- [Dataset records]

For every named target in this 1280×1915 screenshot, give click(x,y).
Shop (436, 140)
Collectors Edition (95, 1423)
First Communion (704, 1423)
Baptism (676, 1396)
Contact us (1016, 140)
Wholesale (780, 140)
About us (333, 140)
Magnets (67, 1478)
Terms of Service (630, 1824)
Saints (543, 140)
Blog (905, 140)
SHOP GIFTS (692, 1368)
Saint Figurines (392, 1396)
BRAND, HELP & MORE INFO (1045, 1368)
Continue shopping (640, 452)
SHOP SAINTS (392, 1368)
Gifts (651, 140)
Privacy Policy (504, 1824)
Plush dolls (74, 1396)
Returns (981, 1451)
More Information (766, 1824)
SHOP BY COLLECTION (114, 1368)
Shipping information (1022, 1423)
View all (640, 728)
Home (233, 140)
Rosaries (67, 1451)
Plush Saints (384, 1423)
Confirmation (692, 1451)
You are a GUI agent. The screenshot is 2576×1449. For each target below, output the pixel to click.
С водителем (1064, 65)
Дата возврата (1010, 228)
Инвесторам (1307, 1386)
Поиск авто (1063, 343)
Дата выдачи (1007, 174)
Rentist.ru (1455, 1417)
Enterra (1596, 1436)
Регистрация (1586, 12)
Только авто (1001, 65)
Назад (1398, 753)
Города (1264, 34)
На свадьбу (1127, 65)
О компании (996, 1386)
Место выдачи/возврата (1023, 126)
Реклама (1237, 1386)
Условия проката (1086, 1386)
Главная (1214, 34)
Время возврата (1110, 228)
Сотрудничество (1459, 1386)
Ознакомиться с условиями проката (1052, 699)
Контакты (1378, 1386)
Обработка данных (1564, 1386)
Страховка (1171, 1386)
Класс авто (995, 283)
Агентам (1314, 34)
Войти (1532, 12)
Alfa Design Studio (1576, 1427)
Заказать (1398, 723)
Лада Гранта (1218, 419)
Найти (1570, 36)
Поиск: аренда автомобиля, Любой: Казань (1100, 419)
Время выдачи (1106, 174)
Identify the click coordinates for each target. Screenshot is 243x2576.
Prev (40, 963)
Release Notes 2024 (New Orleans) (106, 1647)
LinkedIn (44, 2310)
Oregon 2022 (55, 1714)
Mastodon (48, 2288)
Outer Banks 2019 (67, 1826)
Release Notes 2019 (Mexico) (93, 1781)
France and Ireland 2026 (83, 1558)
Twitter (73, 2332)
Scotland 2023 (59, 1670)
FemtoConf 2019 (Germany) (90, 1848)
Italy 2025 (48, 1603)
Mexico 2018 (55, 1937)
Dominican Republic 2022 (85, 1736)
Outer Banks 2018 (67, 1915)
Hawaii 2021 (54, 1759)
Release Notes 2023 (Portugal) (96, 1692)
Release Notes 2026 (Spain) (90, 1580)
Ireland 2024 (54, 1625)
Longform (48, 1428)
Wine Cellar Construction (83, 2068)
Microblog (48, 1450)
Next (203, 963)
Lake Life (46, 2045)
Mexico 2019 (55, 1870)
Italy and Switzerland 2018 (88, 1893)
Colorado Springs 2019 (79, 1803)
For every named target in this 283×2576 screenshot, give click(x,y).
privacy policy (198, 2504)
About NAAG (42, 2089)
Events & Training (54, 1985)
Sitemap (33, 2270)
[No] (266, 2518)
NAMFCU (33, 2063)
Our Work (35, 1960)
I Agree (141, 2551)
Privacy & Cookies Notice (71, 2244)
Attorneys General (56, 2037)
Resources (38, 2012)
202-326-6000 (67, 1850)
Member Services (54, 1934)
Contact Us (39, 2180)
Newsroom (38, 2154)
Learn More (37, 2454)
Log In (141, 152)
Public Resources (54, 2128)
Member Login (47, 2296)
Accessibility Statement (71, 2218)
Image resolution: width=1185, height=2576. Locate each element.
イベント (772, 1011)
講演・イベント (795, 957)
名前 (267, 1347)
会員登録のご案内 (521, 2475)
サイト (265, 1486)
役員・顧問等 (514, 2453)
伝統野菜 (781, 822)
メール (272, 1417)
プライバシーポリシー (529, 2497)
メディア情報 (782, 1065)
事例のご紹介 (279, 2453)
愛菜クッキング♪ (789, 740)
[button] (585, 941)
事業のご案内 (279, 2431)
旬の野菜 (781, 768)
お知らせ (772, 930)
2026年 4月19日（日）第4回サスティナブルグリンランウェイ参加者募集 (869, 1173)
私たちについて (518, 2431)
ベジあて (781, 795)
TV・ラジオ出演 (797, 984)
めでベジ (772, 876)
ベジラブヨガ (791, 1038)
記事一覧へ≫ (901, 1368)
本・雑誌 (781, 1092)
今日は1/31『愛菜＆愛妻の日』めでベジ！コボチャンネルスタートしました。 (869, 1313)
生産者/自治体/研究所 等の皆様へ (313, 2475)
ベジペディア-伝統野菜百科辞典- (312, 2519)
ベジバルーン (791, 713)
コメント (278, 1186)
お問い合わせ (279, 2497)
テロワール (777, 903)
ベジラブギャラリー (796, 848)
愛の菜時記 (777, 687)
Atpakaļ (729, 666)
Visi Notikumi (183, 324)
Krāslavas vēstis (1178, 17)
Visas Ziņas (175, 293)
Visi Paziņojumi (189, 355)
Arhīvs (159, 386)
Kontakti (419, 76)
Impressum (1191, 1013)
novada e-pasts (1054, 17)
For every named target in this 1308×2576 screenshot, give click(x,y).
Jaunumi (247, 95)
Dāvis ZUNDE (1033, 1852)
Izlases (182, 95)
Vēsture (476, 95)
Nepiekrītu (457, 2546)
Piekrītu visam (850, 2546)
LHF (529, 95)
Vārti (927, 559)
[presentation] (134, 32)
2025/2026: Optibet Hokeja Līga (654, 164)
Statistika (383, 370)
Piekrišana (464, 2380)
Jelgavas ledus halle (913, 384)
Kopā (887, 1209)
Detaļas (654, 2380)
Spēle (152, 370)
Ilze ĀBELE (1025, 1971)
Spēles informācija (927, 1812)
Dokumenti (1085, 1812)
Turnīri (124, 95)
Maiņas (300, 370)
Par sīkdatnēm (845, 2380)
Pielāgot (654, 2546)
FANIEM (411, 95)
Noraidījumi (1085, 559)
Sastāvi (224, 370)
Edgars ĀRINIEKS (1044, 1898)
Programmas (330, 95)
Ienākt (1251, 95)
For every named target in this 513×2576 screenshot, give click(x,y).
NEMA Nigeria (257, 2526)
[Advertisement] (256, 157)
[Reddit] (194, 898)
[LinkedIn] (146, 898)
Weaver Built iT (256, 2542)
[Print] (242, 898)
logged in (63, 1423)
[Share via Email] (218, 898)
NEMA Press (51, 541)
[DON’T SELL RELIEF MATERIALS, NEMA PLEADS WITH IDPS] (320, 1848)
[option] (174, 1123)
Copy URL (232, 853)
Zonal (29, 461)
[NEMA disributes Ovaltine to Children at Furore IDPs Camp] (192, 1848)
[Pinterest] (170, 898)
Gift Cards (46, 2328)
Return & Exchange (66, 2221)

- [Your instructions]
Output the lines above exactly, but only those between the line holding "privacy policy (198, 2504)" and the line holding "お知らせ (772, 930)", inclusive.

- [Result for this task]
privacy policy (198, 2504)
About NAAG (42, 2089)
Events & Training (54, 1985)
Sitemap (33, 2270)
[No] (266, 2518)
NAMFCU (33, 2063)
Our Work (35, 1960)
I Agree (141, 2551)
Privacy & Cookies Notice (71, 2244)
Attorneys General (56, 2037)
Resources (38, 2012)
202-326-6000 (67, 1850)
Member Services (54, 1934)
Contact Us (39, 2180)
Newsroom (38, 2154)
Learn More (37, 2454)
Log In (141, 152)
Public Resources (54, 2128)
Member Login (47, 2296)
Accessibility Statement (71, 2218)
Image resolution: width=1185, height=2576. Locate each element.
イベント (772, 1011)
講演・イベント (795, 957)
名前 (267, 1347)
会員登録のご案内 (521, 2475)
サイト (265, 1486)
役員・顧問等 (514, 2453)
伝統野菜 (781, 822)
メール (272, 1417)
プライバシーポリシー (529, 2497)
メディア情報 (782, 1065)
事例のご紹介 (279, 2453)
愛菜クッキング♪ (789, 740)
[button] (585, 941)
事業のご案内 (279, 2431)
旬の野菜 (781, 768)
お知らせ (772, 930)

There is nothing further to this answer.